翌日清晨。
秦淵醒來時,只覺渾身骨骼像是被拆了一遍又重塑,痠痛中帶著一種深沉的疲憊。
一夜休整,那股虛弱感已消退不少。他試著握緊拳頭,用力雖仍有滯澀,卻已能感受到一絲力氣。
柳清瀾早已起身,正在外間整理藥碗。聽見動靜,她掀簾而入,見秦淵已自行坐起,臉上露出欣喜之色:“今日氣色好多了。

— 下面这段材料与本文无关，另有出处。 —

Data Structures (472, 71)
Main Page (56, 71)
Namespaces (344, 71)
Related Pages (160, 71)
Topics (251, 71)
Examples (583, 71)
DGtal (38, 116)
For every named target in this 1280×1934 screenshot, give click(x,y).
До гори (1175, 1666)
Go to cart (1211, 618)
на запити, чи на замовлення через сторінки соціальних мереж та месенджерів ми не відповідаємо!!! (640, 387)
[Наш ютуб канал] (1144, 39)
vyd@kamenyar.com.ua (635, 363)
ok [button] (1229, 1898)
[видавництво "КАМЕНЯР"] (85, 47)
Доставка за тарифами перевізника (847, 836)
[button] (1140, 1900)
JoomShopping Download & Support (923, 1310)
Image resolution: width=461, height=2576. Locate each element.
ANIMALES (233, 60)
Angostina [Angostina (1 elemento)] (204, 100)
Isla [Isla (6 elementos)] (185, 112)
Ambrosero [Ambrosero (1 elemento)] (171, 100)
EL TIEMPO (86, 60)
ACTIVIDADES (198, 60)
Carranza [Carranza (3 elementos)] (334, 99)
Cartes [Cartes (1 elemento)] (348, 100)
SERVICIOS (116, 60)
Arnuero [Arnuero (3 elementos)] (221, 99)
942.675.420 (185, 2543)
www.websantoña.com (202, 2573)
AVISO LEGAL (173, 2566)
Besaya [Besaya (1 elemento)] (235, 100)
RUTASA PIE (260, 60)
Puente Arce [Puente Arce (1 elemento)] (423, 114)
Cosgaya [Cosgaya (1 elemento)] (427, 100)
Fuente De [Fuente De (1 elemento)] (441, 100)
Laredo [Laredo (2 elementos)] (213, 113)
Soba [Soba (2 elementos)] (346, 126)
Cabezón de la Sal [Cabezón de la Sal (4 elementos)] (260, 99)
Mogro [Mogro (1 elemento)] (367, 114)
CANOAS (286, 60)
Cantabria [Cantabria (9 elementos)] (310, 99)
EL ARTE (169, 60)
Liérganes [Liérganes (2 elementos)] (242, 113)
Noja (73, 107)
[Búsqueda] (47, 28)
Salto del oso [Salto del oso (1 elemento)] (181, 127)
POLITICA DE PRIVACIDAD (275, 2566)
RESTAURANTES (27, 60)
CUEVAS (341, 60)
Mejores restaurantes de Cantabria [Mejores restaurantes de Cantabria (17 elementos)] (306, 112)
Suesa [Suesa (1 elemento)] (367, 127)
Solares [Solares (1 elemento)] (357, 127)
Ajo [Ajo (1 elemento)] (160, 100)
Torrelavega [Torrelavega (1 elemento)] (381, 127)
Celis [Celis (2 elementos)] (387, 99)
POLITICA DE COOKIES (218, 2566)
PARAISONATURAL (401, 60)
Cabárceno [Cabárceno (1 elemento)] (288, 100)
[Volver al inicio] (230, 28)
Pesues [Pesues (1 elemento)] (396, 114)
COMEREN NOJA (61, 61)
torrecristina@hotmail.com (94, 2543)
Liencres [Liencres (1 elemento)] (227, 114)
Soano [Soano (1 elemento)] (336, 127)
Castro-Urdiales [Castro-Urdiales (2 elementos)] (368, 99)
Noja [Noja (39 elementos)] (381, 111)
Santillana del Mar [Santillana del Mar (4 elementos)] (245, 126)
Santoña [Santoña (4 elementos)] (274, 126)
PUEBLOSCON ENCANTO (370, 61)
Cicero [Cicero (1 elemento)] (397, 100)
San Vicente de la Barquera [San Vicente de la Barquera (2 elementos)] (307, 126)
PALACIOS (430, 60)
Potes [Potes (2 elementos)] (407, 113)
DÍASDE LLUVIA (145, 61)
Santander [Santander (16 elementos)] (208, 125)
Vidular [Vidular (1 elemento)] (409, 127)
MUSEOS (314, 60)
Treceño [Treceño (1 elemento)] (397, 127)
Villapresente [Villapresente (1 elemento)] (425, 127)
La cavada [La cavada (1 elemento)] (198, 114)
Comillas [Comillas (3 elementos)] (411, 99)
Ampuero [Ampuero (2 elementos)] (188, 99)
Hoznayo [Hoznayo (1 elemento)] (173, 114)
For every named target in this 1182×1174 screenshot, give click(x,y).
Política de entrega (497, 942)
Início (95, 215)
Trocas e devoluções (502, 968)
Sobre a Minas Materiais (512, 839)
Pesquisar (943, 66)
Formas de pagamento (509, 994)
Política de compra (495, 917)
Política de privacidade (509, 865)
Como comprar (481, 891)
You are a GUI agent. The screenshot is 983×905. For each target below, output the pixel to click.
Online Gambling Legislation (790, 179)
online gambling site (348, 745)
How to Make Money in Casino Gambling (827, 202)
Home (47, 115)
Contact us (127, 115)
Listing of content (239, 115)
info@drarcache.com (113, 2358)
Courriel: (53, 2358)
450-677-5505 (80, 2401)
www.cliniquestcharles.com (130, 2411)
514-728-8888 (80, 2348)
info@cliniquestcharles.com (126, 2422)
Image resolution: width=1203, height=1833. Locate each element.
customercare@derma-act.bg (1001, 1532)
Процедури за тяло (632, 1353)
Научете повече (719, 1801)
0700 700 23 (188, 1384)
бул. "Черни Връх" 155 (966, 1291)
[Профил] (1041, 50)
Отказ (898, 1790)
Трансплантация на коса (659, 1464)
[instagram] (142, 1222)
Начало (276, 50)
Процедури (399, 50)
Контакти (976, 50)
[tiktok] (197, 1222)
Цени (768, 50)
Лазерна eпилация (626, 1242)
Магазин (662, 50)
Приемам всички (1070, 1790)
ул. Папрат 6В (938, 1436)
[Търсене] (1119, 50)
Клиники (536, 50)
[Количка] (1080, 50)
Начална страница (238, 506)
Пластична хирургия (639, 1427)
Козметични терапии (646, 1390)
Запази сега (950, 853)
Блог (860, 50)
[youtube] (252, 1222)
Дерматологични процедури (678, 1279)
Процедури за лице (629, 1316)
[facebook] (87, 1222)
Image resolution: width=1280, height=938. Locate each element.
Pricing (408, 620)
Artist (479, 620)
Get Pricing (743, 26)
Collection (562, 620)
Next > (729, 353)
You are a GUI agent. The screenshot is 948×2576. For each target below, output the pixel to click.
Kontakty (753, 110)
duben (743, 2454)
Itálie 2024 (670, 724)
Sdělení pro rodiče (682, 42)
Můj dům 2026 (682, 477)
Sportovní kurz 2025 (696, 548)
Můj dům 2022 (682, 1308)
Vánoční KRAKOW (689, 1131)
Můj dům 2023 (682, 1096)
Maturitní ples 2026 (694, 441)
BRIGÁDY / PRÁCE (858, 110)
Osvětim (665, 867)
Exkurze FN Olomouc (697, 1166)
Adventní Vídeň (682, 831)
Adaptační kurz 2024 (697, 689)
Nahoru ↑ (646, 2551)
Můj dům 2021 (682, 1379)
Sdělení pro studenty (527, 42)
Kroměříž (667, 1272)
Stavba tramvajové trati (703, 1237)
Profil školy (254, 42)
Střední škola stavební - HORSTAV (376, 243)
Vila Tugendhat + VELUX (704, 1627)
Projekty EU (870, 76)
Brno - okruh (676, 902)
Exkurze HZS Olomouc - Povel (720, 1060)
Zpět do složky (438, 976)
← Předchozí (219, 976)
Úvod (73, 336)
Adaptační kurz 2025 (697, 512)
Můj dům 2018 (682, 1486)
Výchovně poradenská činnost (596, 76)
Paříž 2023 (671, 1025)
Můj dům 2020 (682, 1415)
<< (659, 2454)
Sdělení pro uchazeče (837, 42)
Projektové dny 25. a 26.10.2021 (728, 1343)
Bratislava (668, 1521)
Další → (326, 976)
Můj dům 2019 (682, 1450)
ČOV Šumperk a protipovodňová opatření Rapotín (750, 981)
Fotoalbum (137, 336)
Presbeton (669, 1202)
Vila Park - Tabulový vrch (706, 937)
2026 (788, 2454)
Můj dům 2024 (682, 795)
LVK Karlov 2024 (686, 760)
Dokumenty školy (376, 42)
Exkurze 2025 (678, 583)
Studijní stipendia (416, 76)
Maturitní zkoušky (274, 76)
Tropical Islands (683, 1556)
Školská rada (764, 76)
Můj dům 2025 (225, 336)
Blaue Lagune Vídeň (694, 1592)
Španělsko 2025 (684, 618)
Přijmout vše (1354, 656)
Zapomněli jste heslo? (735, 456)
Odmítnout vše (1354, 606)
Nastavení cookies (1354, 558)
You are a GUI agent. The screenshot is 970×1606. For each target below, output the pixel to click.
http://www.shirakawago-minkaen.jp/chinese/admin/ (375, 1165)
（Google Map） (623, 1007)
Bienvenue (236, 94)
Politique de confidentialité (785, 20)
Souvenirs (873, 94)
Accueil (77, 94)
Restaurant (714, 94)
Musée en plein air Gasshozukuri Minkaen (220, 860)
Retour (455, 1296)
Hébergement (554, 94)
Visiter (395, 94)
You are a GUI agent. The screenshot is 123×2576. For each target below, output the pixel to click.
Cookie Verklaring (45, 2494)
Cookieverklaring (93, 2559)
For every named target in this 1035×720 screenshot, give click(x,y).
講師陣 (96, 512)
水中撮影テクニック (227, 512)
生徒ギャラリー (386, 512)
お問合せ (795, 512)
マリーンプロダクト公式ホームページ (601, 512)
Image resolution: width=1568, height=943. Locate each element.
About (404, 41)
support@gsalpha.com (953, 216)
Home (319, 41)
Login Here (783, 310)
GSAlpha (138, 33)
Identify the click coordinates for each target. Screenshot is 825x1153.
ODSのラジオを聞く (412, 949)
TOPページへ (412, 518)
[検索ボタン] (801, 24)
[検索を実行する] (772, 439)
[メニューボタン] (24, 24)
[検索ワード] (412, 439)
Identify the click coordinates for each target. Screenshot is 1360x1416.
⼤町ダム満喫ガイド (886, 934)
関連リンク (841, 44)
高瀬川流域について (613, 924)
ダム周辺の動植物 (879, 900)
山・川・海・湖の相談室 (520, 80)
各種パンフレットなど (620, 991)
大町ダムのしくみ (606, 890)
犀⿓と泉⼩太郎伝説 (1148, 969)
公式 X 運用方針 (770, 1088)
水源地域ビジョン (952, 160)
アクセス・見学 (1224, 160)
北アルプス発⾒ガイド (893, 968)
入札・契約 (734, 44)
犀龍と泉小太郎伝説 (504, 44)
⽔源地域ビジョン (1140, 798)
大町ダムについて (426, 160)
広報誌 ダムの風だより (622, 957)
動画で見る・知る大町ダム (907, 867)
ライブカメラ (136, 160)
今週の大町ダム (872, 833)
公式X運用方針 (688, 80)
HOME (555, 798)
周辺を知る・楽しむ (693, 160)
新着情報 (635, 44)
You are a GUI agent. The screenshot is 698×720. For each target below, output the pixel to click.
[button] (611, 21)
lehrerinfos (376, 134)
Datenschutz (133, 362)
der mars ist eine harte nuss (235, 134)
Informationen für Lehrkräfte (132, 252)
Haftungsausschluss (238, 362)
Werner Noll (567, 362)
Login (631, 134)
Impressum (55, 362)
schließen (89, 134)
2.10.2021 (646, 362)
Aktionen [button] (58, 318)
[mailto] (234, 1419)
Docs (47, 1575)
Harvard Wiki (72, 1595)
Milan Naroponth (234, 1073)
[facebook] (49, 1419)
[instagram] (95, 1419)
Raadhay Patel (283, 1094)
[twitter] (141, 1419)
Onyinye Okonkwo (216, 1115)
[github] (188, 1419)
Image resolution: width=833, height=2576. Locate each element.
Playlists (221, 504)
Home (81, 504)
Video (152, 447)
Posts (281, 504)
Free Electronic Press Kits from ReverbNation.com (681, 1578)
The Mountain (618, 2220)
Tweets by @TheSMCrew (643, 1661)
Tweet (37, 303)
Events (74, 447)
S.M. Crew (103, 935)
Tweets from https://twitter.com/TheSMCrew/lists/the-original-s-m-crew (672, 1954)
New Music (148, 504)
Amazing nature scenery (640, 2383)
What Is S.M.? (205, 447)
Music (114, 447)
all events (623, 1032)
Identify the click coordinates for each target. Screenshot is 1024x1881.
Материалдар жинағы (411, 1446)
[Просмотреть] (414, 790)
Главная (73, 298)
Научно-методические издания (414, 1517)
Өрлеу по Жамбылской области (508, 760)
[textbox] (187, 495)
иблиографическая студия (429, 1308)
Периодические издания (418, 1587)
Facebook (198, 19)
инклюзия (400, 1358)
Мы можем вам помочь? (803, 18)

”
“畢竟都睡了這麼久了。”秦淵下床,雙腳觸地時微微晃了一下,柳清瀾連忙上前扶住他的手臂。
秦淵藉著她的支援站穩,緩了緩神,道:“帶我去見見那位蘇先生吧,救命之恩,當親自道謝,而且……我有話要問他。”
柳清瀾點了點頭:“他在後院的藥房,每日清晨都會在那搗藥。只是也跟你說過了,這位先生性情古怪。”
“無妨,我自有分寸。”
兩人相攜走出房間。
院子建在一處緩坡上,青石板路蜿蜒其間,兩側種滿了各種叫不出名字的藥草。晨風吹過,藥香混著泥土的芬芳撲面而來,令人心曠神怡。
繞過幾叢齊腰高的薄荷,便到了後院。
藥房是一間寬敞的木屋。屋內靠牆立著一排排藥櫃,空氣中瀰漫著濃郁的藥味。屋子中央,一個穿著素白長衫的年輕男子正背對著門口,坐在石臼前搗藥。
那身影聽到腳步聲,他停下手中的動作,緩緩轉過身來。
映入眼簾的是一張微胖的臉龐,不過四十出頭,不苟言笑的模樣,他的眼神透著一股歷經滄桑的渾濁。
“蘇先生。”柳清瀾輕聲喚道。
“醒了?”蘇先生淡淡道,他看著秦淵,目光如刀,“你沒病,也沒受什麼外傷。但我看你經脈像是被某種力量強行壓制住了。”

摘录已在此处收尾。